**STATED GOAL**: Retype the items from the line containing "The image size is (1024, 768)." down through the end of the items, keeping every line unchanged.
--------------------------------
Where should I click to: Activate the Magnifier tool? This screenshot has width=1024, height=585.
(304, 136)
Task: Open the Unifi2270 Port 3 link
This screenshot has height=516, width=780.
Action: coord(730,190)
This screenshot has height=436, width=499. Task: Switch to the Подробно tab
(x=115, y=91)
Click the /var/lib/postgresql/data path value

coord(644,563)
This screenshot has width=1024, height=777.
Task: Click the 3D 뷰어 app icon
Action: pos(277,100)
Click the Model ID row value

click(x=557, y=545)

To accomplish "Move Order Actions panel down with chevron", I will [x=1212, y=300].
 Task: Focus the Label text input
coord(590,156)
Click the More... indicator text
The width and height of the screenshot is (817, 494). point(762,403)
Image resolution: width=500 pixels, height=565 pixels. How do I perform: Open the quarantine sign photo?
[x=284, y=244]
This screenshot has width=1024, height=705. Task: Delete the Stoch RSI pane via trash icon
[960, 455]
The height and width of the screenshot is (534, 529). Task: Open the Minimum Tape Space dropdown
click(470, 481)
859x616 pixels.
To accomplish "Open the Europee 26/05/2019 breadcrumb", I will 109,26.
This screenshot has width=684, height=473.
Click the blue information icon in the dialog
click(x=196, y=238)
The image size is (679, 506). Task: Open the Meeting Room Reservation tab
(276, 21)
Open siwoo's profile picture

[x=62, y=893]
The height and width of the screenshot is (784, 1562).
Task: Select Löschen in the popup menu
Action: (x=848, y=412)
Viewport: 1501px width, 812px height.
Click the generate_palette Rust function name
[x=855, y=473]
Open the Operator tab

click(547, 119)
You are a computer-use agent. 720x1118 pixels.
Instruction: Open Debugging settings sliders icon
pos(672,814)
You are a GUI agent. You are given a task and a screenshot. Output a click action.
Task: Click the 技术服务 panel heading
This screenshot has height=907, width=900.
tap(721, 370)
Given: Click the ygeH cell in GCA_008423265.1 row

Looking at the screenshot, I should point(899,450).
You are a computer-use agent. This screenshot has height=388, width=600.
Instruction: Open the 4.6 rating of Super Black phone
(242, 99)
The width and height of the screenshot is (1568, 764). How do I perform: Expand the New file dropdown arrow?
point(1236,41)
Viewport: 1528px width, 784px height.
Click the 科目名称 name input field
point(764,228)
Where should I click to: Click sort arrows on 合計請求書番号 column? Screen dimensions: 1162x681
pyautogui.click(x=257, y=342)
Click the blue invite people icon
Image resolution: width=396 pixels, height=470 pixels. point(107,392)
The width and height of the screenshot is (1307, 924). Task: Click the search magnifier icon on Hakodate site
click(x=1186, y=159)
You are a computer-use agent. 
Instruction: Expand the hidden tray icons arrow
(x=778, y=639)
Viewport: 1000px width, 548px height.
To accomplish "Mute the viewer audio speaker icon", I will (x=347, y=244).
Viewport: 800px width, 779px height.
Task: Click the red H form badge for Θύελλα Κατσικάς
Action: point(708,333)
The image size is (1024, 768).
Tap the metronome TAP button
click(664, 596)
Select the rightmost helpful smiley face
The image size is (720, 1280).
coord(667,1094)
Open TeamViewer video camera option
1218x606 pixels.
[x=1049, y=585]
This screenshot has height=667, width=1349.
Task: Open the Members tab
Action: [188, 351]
--------------------------------
**SOLUTION BELOW**:
The image size is (1024, 768).
Tap the metronome TAP button
click(664, 596)
Select the rightmost helpful smiley face
The image size is (720, 1280).
coord(667,1094)
Open TeamViewer video camera option
1218x606 pixels.
[x=1049, y=585]
This screenshot has height=667, width=1349.
Task: Open the Members tab
Action: [188, 351]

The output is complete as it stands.